When I first saw your FB post: “Looking back before forging ahead in 2012. What is your story?” The thought that came to my mind was,” I don’t want to look back”. Then I read your story. Very sweet and loved the picture. To look back on the time I came to know Jesus, well there’s a time I NEVER want to forget! I remind myself daily of Who’s I am and in Him all I can and am called to do.
I was a mere 16 yrs. old when I got saved, transformed by the power of the Holy Spirit. Speaking of houses, it was the ‘home’ I grow up in a little 1100 sq. ft. house. I was later able to put it on the market for the people that had bought it from my Mother many years earlier. In 1980 I was 16 yrs. old and, I knelt on the hardwood floors and prayed. I asked Jesus to come in to my very being, to take over and to forgive me. I knew that I was a sinner and needed a savior. I wasn’t brought up in a Christian home, but I had started going to a bible teaching church, and my now Mother-in-love of over 30 yrs. was speaking to me of Jesus and his love for me.

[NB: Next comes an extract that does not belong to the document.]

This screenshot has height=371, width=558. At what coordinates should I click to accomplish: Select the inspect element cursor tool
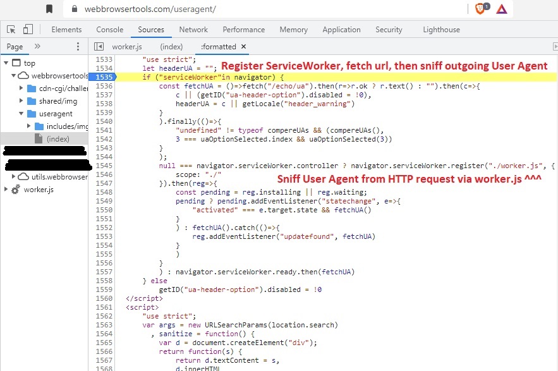pyautogui.click(x=11, y=29)
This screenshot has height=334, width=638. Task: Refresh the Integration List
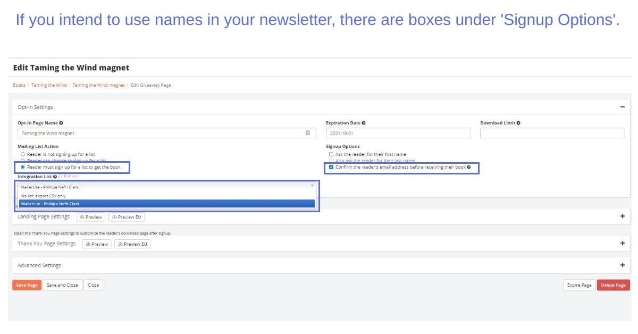(x=70, y=176)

This past year however, I looked back only long enough to remind myself of ALL I want to forget. I made some bad choices in 2010 and the effects of them carried over into 2011. Other issues, very serious ones took place between my oldest daughter and her husband. I also looked backed to remind myself, that no matter what comes my way God remains faithful.
This is my verse for this year: Forgetting what is behind and straining toward what is ahead. Philippians 3:13b
Love in Him and for His service,
Thank you, Karen, for sharing a different perspective. I feel more and more overwhelmed with each passing year as I feel myself getting older and fear not accomplishing the most important goals in my life because of the need to accomlish the most urgent goals of life in general. Do you know what I mean? Oh, how I am praying to be able to come to some peace between the reality of life and my heart’s desire.
Karen, what a timely word for me. Tomorrow I am to give my testimony to a group of ladies at a luncheon. Some will know Christ, some will most likely not know Him. As I prepare today your word gives me a fresh outlook on what I have to share. God bless.